▶ **Excerto do documento**
Naquele dia, perguntava-me se ainda haveria alguma dessas artes em vias de extinção com o andar dos tempos.
Recebi com agrado a notícia de que o Ti Manel das Tainhas ainda usava o saltadouro.
Pelas 10 horas da manhã, numa segunda-feira de Agosto, fui ao encontro do Ti Manel das Tainhas. Não é muito comunicativo, mas é simpático, afável e lá vai dando algumas explicações. Tem 78 anos, nasceu na Murtosa, mas vive na Costa-Nova, desde criança. Alto, magro, tisnado do sol, um pouco curvado, pelo mister e pela idade, mora, agora, numa recoleta de um palheirinho riscado de azul e branco, na Lomba, de onde desce, todas as matinas, invariavelmente, as escadas do lado sul, que desembocam no largo Arrais Ançã. Com facilidade persigo-o da minha casa, andando no seu encalço e escolhendo o momento mais oportuno para o interpelar.
Veio da Murtosa, com barco e redes, e aqui, na «nossa» ria, sempre se dedicou ao saltadouro. Já o seu pai se dedicava a esta arte, no Verão.

▶ **Dados extraídos**
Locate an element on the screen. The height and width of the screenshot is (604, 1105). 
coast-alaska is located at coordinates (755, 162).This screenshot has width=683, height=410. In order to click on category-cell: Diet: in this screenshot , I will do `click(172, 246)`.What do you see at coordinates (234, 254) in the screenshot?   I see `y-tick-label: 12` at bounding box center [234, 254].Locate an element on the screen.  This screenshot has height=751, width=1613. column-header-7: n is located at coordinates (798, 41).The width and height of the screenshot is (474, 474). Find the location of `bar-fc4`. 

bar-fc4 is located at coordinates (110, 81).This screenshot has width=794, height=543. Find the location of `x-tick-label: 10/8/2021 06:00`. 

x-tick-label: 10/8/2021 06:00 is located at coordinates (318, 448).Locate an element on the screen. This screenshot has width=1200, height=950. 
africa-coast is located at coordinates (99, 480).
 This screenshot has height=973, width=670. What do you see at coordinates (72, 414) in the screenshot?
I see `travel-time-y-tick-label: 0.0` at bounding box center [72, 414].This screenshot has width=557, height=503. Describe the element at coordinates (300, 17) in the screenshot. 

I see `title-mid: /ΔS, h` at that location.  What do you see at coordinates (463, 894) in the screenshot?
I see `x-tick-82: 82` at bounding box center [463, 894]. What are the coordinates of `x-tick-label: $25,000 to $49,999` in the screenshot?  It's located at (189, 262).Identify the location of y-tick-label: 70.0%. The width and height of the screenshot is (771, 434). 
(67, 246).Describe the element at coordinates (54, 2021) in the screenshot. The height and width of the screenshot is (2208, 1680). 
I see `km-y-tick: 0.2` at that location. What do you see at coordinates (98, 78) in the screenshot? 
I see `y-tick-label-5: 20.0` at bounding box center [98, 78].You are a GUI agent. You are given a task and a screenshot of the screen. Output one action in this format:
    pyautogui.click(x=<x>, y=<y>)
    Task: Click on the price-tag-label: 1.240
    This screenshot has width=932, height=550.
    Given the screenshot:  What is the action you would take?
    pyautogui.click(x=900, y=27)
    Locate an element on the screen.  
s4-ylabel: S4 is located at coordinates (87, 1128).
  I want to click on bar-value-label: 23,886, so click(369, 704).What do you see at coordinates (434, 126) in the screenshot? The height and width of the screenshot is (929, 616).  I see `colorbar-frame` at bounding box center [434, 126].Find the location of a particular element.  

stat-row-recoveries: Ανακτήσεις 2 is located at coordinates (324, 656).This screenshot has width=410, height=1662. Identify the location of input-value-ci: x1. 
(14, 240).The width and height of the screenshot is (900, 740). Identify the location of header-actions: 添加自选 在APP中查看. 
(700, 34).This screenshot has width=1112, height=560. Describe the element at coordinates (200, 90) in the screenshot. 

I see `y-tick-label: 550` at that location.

▶ **Instruções**
No texto sobre o Ti Manel das Tainhas, onde nasceu ele e onde vive desde criança? As entradas não têm qualquer papel aqui.

▶ **Resposta**
Nasceu na Murtosa e vive na Costa-Nova desde criança.